Michael CoyleWestern Law professor Michael Coyle (pictured left), along with Prof. John Borrows from the University of Minnesota, co-chaired a national colloquium on the legal implications of historical treaty making in Canada. The daylong colloquium held on October 8 was sponsored by a grant received by Coyle from the Social Sciences & Humanities Research Council. 

The colloquium was held in conjunction with the Indigenous Bar Association conference, “Peace, Friendship & Respect: A Critical Examination of the Honour of the Crown on the 250th Anniversary of the Royal Proclamation and the Treaty of Niagara”. 

The Royal Proclamation of 1763 and the resulting Treaty of Niagara is a foundational agreement in Canada’s constitution. The conference focused on various contemporary issues including the appropriate legal remedies for treaty implementation, the role of international law and indigenous legal traditions in relation to the development of treaty lands and resources, and the contemporary legal relationship between the Crown and Aboriginal peoples.

More than 130 academics, judges, lawyers and students attended the event.

“The colloquium was a wonderful opportunity for scholars ‘to test’ and receive feedback on new ideas about legal frameworks for treaty implementation,” notes Coyle. “I suspect that the final papers that come out of this conference will have a significant impact on the development of the law.”
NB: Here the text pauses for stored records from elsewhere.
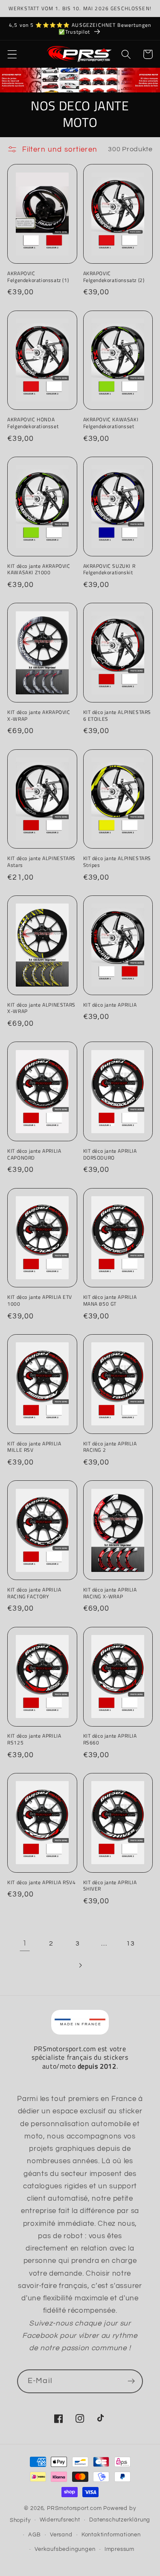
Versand (61, 2535)
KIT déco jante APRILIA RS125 (34, 1739)
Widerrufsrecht (60, 2520)
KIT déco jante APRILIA (110, 1005)
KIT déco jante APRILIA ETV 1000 (39, 1300)
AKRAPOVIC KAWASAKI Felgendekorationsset (111, 422)
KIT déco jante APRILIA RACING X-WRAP (110, 1593)
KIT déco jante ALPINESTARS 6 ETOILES (117, 715)
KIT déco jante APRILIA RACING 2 (110, 1446)
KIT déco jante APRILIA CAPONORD (34, 1154)
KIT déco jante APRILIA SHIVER (110, 1885)
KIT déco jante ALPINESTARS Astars (41, 861)
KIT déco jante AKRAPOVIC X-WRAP (38, 715)
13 (130, 1943)
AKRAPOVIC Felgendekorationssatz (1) (38, 276)
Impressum (119, 2549)
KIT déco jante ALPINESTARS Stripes (117, 861)
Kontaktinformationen (111, 2535)
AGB (34, 2535)
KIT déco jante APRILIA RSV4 (41, 1882)
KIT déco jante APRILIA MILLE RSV (34, 1446)
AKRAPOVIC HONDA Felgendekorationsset (32, 422)
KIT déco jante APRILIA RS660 (110, 1739)
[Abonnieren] (131, 2381)
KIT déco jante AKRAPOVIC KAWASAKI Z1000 (38, 569)
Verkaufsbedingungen (65, 2549)
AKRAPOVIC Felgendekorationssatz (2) (114, 276)
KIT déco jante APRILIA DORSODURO (110, 1154)
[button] (12, 54)
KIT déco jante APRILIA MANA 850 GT (110, 1300)
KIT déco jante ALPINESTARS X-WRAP (41, 1008)
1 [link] (25, 1943)
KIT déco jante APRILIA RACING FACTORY (34, 1593)
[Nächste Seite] (80, 1965)
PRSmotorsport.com (74, 2508)
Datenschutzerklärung (119, 2520)
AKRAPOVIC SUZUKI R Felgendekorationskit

Coyle’s SSHRC research grant work focuses on the Canadian courts’ lack of a coherent set of rules in relation to the ability of treaty signatories to hold each other to account for breaches of treaty promises. His work explores the possible normative foundations of a principled legal framework for the civil enforcement of treaties.

In particular, Coyle examines Aboriginal treaties as examples of a new institution of law intended to govern the interaction of Aboriginal and non-Aboriginal governments. The foundational premises of that new institution, Coyle argues, have certain necessary implications for the legal obligations created by treaties as well as the procedural framework within which treaty enforcement may be pursued.

Coyle’s SSHRC grant has allowed him to bring scholars such a John Borrows, Jean Leclair (University of Montreal), Sara Seck  (Western Law), Mark Walters (Queens) and other leading scholars to discuss how the law might reimagine the remedies for breach of Crown-First Nation treaties.